As one might expect for a novelist, the well-read Unsworth has a particular interest in the literature which inspired the first generation of goth artists, and the book has a lengthy and impressive appendix suggesting further fictional reading material and a filmography for those wishing to have a greater understanding of the cultural context of some of the main players.

The book also successfully and uniquely links key artists within their genre and their music with the key events of the 1980’s whether the election of Ronald Regan, the Falklands War, the Greenham Common Protests, or the Miners’ Strike in a manner which rarely feels contrived, and which seems more relevant than it did at the time, although the occasional passages where Unsworth brings the overall narrative back to her own personal circumstances at the time are a little less well-integrated.


In terms of being an accurate history of the genre, Unsworth gives greater prominence to key artists (including, fortunately, UK Decay, bizarrely omitted by Robb), at the expense of less well-known acts (the March Violets and Red Lorry Yellow Lorry for example), avoiding the rushed, list-based catch-all effect of the Blackpool media pundit’s own tome, but therefore the book is not as comprehensive as some might have wished.

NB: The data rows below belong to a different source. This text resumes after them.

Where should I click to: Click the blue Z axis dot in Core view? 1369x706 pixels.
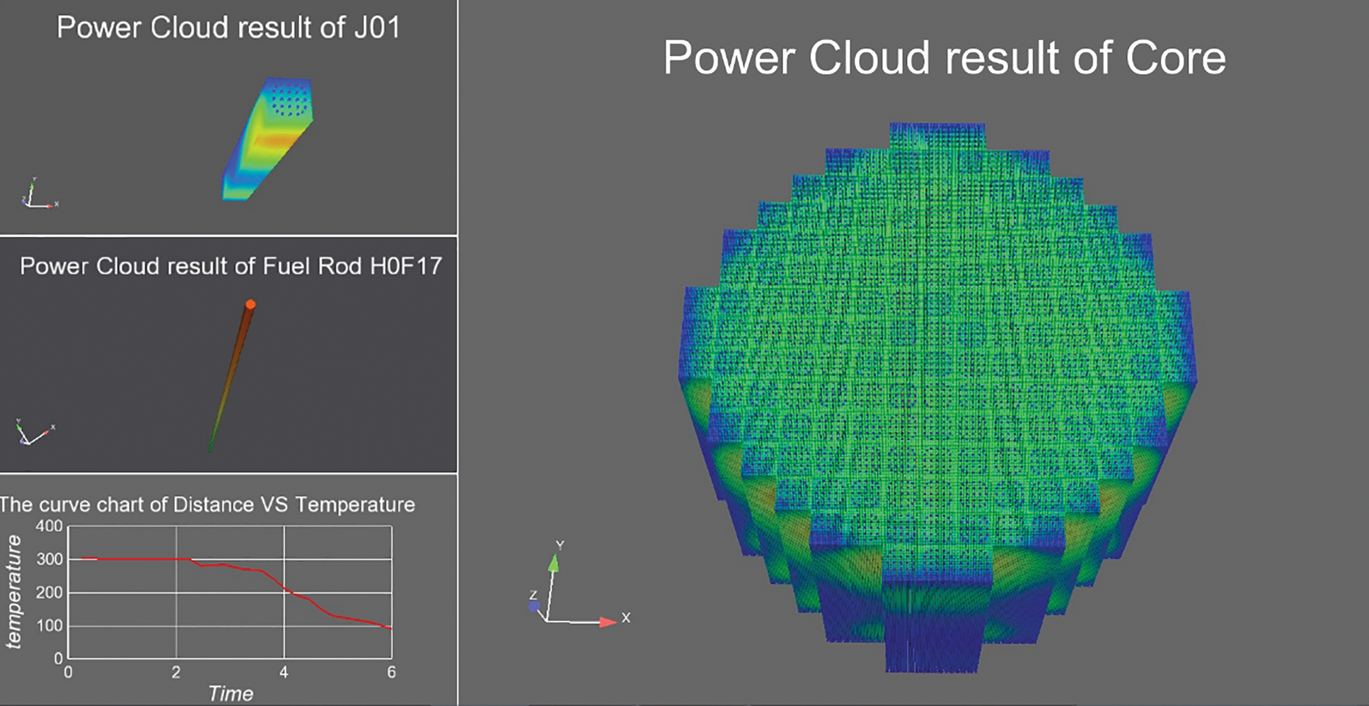click(x=534, y=606)
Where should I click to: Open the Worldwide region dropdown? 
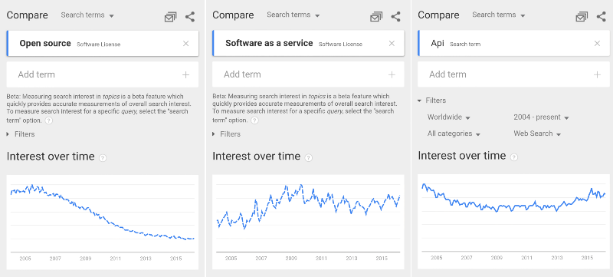pyautogui.click(x=448, y=117)
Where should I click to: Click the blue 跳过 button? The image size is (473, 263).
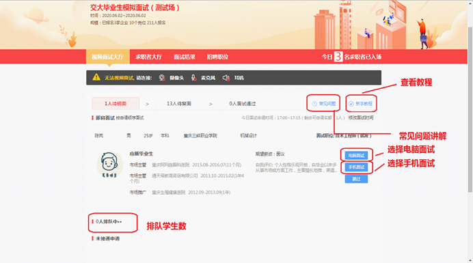356,179
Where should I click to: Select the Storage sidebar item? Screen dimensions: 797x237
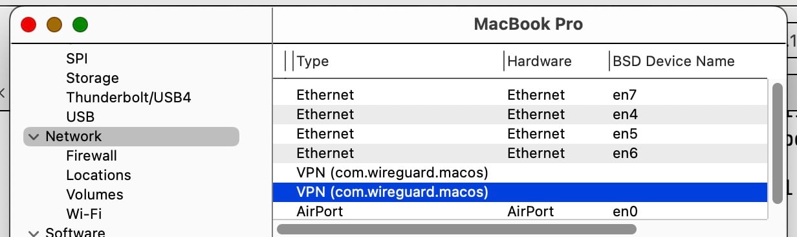tap(93, 78)
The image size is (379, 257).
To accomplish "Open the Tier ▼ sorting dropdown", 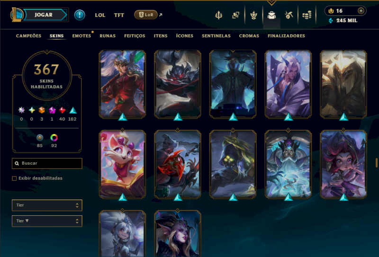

In other ways, however, there are strong parallels between Unsworth’s book and Robb’s: the former also details at length some of the “Godfathers and Godmothers of Goth” (with, notably, an equal number of each), but neatly inserts them as mini-chapters between the main sections of the book. Unsworth’s appraisal of the non-UK scene also focuses on many of the same acts as Robb did, with Nick Cave, Einsturzende Neubauten. The Cramps, Diamanda Galas and The Gun Club getting particular prominence again.

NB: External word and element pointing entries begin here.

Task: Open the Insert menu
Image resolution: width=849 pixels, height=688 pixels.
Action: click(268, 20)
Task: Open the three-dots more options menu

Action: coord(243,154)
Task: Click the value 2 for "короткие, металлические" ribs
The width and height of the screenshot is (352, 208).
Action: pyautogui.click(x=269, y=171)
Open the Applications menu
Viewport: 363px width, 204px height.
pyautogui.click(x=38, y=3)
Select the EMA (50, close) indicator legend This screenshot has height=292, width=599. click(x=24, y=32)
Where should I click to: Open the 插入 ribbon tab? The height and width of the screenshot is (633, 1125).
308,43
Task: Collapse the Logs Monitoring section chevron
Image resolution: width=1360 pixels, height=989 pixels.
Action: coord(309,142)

After Goth’s annus mirabilis of 1985, with She Sells Sanctuary, Love Like Blood and The Shadow of Love all in charts and First and Last and Always a staple on bedsit turntables, the scene began to fragment, and Unsworth gropes around for the strands to draw together, with a scattergun approach that gives brief biographies of such strange bedfellows as Zodiac Mindwarp, Cardiacs and Crime and The City Solution whilst focussing on the latter careers of the Cocteau Twins and New Model Army amongst others, who were no longer at their most potent and innovative at that time

Those hoping for coverage of the last three decades, scenes outside the UK, US, Australia and Berlin,  or even early UK “second wave” bands like Balaam and The Angel, Gene Loves Jezebel, Play Dead and Fields of the Nephilim will be disappointed to hear that they do not feature, but Unsworth’s is very much a personal and political take on the scene, and a welcome and essential addition to the bookshelf of any self-respecting goth.


Season of the Witch - The Book of Goth is published by music specialist Nine Eight Books (part of www.bonnierbooks.co.uk) with a RRP of £22 and can be ordered via links on Cathi's own website.

My grateful thanks to Cathi and to her publisher for the advance PDF copy of this excellent book which I read in a weekend!